In the following snippet,
we code up a block from scratch
corresponding to an MLP
with one hidden layer with 256 hidden units,
and a 10-dimensional output layer.

In [None]:
class MLP(tf.keras.Model):
    # Declare a layer with model parameters. Here, we declare two fully
    # connected layers
    def __init__(self):
        # Call the constructor of the `MLP` parent class `Model` to perform
        # the necessary initialization. In this way, other function arguments
        # can also be specified during class instantiation, such as the model
        # parameters, `params` (to be described later)
        super().__init__()
        # Hidden layer
        self.hidden = tf.keras.layers.Dense(units=256, activation=tf.nn.relu)
        self.out = tf.keras.layers.Dense(units=10)  # Output layer

    # Define the forward propagation of the model, that is, how to return the
    # required model output based on the input `X`
    def call(self, X):
        return self.out(self.hidden((X)))

Note that the `MLP` class below inherits the class that represents a block.
We will heavily rely on the parent class's functions,
supplying only our own constructor (the `__init__` function in Python) and the forward propagation function.

The forward propagation function, takes `X` as the input,
calculates the hidden representation
with the activation function applied,
and outputs its logits.

In this `MLP` implementation,
both layers are instance variables.

To see why this is reasonable, imagine
instantiating two MLPs, `net1` and `net2`,
and training them on different data.
Naturally, we would expect them
to represent two different learned models.

We [**instantiate the MLP's layers**]
in the constructor
(**and subsequently invoke these layers**)
on each call to the forward propagation function.


Note that the customized `__init__` function
invokes the parent class's `__init__` function
via `super().__init__()`
sparing us the pain of restating
boilerplate code applicable to most blocks.

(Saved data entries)
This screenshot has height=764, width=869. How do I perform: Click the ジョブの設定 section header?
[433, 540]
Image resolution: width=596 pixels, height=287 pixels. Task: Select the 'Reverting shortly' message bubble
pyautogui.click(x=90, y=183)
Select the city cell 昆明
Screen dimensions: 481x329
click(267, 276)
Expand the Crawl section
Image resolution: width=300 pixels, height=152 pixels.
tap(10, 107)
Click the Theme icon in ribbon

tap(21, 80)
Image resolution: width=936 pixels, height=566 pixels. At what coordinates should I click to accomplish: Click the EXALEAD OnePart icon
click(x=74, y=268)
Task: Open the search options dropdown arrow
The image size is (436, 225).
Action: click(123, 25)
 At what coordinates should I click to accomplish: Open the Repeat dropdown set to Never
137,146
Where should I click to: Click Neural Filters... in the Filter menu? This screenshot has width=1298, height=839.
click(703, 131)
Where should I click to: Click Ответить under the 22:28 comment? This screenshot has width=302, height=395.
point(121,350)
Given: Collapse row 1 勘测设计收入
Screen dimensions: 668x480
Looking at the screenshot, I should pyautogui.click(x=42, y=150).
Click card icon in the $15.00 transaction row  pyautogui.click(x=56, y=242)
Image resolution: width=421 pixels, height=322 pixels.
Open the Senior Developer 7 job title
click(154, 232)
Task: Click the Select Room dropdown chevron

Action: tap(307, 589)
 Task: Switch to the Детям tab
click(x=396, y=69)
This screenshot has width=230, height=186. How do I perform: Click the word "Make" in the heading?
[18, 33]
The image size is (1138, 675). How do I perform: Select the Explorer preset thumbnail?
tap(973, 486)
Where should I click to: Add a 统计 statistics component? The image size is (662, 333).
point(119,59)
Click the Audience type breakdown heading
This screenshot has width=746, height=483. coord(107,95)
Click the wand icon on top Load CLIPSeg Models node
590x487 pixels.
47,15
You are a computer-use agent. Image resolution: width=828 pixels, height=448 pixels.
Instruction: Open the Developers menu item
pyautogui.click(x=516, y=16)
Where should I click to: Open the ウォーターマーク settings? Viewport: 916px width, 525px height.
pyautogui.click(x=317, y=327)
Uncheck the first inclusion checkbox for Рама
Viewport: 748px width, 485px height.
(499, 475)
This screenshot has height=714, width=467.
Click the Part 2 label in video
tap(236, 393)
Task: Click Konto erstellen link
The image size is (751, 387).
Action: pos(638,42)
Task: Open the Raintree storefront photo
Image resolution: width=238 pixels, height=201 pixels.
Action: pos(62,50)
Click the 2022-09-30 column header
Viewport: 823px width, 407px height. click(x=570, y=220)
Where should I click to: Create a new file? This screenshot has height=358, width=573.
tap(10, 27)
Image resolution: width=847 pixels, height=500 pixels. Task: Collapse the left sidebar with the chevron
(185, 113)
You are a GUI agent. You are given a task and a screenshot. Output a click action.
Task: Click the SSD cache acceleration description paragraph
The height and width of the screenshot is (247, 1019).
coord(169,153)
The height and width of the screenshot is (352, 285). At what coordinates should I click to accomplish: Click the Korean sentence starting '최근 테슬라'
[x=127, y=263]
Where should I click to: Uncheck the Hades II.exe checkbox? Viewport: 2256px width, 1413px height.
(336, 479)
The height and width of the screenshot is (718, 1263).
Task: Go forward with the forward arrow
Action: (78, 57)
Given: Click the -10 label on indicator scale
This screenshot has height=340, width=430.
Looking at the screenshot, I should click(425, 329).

Given exercise A:
Answer these questions from the MLP walkthrough above, using only what it states:
(i) How many hidden units does the hidden layer have?
(ii) What does the forward propagation function output?
(iii) Through which call does the customized `__init__` function invoke the parent class's `__init__` function?
Given exercise B: Translate this sentence from the MLP walkthrough above into Spanish: "In this `MLP` implementation, both layers are instance variables."
Given exercise C: List every distinct term set in backticks in the MLP walkthrough above, including those inside the code comments.

Exercise answer A:
(i) 256
(ii) Its logits
(iii) `super().__init__()`

Exercise answer B: En esta implementación de `MLP`, ambas capas son variables de instancia.

Exercise answer C:
`MLP`
`Model`
`params`
`X`
`__init__`
`net1`
`net2`
`super().__init__()`